Giter VIP home page Giter VIP logo

trie-rs's Introduction

trie-rs

Memory efficient trie (prefix tree) and map library based on LOUDS.

Master API Docs | Released API Docs | Benchmark Results | Changelog

GitHub Actions Status Crates.io Version Crates.io Downloads Minimum rustc version License: MIT License: Apache 2.0

Quickstart

To use trie-rs, add the following to your Cargo.toml file:

[dependencies]
trie-rs = "0.4.2"

Usage Overview

use std::str;
use trie_rs::TrieBuilder;

let mut builder = TrieBuilder::new();  // Inferred `TrieBuilder<u8>` automatically
builder.push("すし");
builder.push("すしや");
builder.push("すしだね");
builder.push("すしづめ");
builder.push("すしめし");
builder.push("すしをにぎる");
builder.push("すし");  // Word `push`ed twice is just ignored.
builder.push("🍣");

let trie = builder.build();

// exact_match(): Find a word exactly match to query.
assert_eq!(trie.exact_match("すし"), true);
assert_eq!(trie.exact_match("🍣"), true);
assert_eq!(trie.exact_match("🍜"), false);

// predictive_search(): Find words which include `query` as their prefix.
let results_in_u8s: Vec<Vec<u8>> = trie.predictive_search("すし").collect();
let results_in_str: Vec<String> = trie.predictive_search("すし").collect();
assert_eq!(
    results_in_str,
    vec![
        "すし",
        "すしだね",
        "すしづめ",
        "すしめし",
        "すしや",
        "すしをにぎる"
    ]  // Sorted by `Vec<u8>`'s order
);

// common_prefix_search(): Find words which is included in `query`'s prefix.
let results_in_u8s: Vec<Vec<u8>> = trie.common_prefix_search("すしや").collect();
let results_in_str: Vec<String> = trie.common_prefix_search("すしや").collect();
assert_eq!(
    results_in_str,
    vec![
        "すし",
        "すしや",
    ]  // Sorted by `Vec<u8>`'s order
);

Using with Various Data Types

TrieBuilder is implemented using generic type like following:

impl<Label: Ord> TrieBuilder<Label> {
    ...
    pub fn push<Arr: AsRef<[Label]>>(&mut self, word: Arr) where Label: Clone { ... }
    ...
}

In the above Usage Overview example, we used Label=u8, Arr=&str. If Label does not implement Clone, use [insert()][crate::trie::TrieBuilder::insert].

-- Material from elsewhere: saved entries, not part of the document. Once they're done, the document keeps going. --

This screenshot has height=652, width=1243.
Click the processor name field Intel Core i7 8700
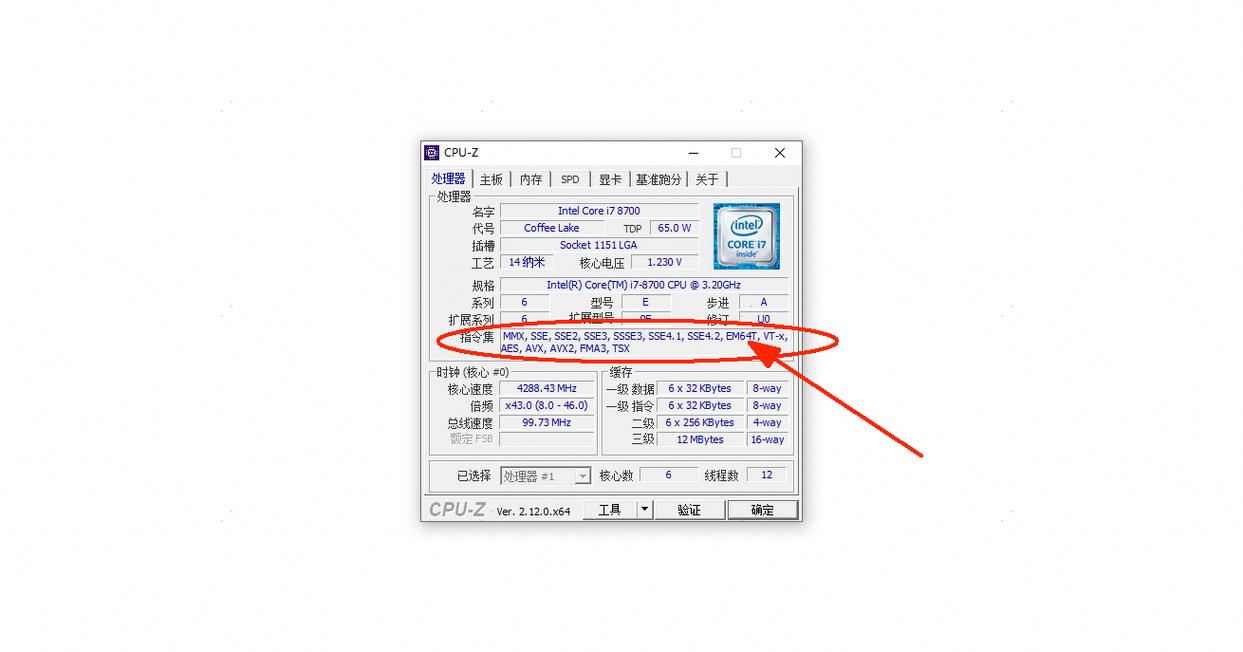(x=598, y=211)
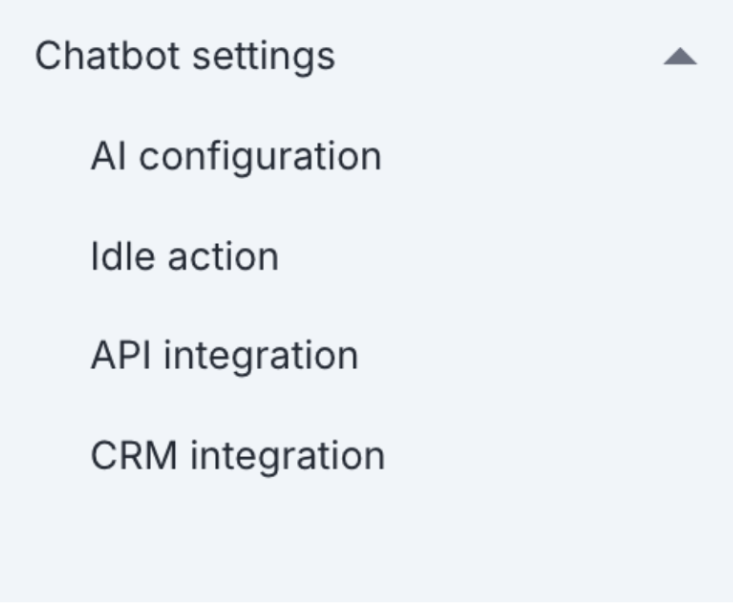The image size is (733, 603).
Task: Click the Chatbot settings group label
Action: point(185,56)
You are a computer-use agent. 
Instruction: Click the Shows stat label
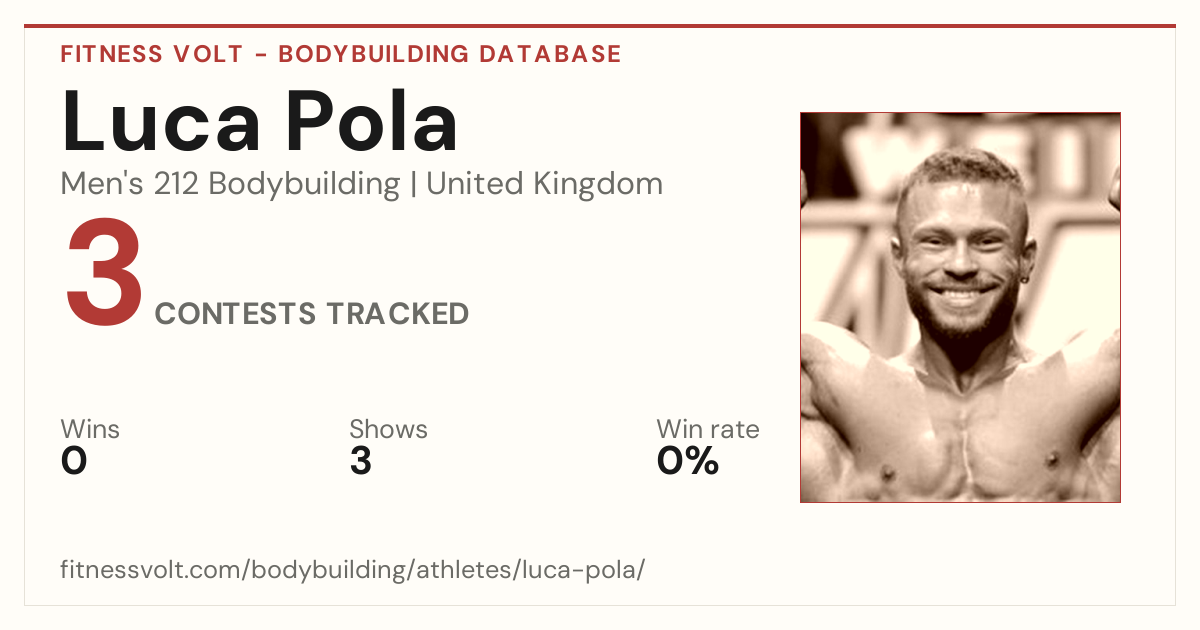pos(388,430)
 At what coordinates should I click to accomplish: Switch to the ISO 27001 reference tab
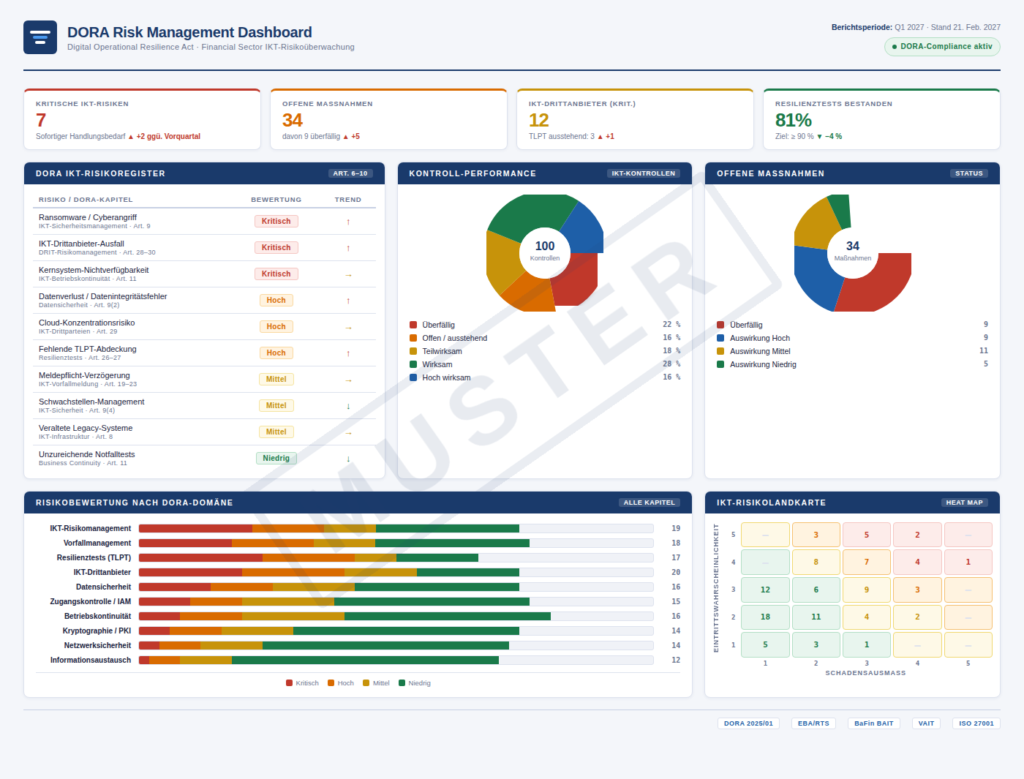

Here shows other Label and Arr type examples.

Label=&str, Arr=Vec<&str>

Say Label is English words and Arr is English phrases.

use trie_rs::TrieBuilder;

let mut builder = TrieBuilder::new();
builder.push(vec!["a", "woman"]);
builder.push(vec!["a", "woman", "on", "the", "beach"]);
builder.push(vec!["a", "woman", "on", "the", "run"]);

let trie = builder.build();

assert_eq!(
    trie.exact_match(vec!["a", "woman", "on", "the", "beach"]),
    true
);
let r: Vec<Vec<&str>> = trie.predictive_search(vec!["a", "woman", "on"]).collect();
assert_eq!(
    r,
    vec![
        ["a", "woman", "on", "the", "beach"],
        ["a", "woman", "on", "the", "run"],
    ],
);
let s: Vec<Vec<&str>> = trie.common_prefix_search(vec!["a", "woman", "on", "the", "beach"]).collect();
assert_eq!(
    s,
    vec![vec!["a", "woman"], vec!["a", "woman", "on", "the", "beach"]],
);

Label=u8, Arr=[u8; n]

Say Label is a digit in Pi (= 3.14...) and Arr is a window to separate pi's digit by 10.

use trie_rs::TrieBuilder;

let mut builder = TrieBuilder::<u8>::new(); // Pi = 3.14...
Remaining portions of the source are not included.